But does the Soviet Union really inspire the same mythic, archetypal, good-vs-evil sentiments that the Nazis (and to a lesser extent the Thugees) did? Maybe the Soviet Union is far enough in the past that we can begin to treat them like cartoon villains again, but I don't think they've ever had anything remotely resembling the sort of MYSTICAL villainy that the Nazis, with their interest in the occult, had ("Hitler's a nut on the subject!").

The Indiana Jones movies have always been primarily mythical, not political.
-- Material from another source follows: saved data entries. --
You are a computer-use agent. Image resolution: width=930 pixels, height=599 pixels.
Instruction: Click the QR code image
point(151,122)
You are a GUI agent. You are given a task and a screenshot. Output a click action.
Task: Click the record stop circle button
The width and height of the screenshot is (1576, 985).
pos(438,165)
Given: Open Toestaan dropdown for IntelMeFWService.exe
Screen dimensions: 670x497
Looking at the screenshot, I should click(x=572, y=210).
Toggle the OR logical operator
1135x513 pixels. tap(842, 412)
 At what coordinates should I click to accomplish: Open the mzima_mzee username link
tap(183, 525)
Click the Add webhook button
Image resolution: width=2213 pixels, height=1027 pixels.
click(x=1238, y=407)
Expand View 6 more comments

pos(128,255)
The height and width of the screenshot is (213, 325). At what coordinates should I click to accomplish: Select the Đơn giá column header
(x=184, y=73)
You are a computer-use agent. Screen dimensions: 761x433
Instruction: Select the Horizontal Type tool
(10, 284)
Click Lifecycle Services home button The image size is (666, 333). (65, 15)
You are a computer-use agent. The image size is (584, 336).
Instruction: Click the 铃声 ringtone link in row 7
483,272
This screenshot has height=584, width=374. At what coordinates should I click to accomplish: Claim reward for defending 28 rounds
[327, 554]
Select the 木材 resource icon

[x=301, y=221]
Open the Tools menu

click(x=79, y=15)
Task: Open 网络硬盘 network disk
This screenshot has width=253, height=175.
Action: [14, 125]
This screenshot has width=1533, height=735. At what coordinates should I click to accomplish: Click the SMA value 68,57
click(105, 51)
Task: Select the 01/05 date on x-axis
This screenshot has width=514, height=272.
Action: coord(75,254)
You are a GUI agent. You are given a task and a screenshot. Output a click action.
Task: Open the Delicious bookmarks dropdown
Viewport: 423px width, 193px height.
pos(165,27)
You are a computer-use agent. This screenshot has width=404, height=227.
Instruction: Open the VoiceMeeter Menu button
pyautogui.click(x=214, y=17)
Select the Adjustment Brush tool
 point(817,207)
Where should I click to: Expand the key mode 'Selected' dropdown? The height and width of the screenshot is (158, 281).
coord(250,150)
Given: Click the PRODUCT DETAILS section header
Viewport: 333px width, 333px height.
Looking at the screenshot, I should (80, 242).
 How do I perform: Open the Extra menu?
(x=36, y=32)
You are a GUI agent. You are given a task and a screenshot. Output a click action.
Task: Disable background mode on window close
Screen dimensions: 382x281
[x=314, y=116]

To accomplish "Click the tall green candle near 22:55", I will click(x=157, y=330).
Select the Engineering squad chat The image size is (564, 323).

So who in the 1960s (or 1950s; I can't believe they'd keep it as early as 1949, what with Harrison Ford being 14 years older than he was when he played "Indiana Jones - age 50" in The Young Indiana Jones Chronicles) would make a decent villain of that sort?

Hm... mystical institution who've survived into the post-WWII world; whom Hollywood is more than comfortable with turning into cartoon villains?

I hope the Catholic Church is ready for its closeup.

And as if there wasn't already enough reason to fear this would be a dreary Da Vinci Code ripoff.

Kent Brockman: Now, here are the results from our phone-in poll. 95% of the people think Homer Simpson is guilty. Of course, this is just a television poll, which is not legally binding. Unless Proposition 304 passes, and we all pray it will.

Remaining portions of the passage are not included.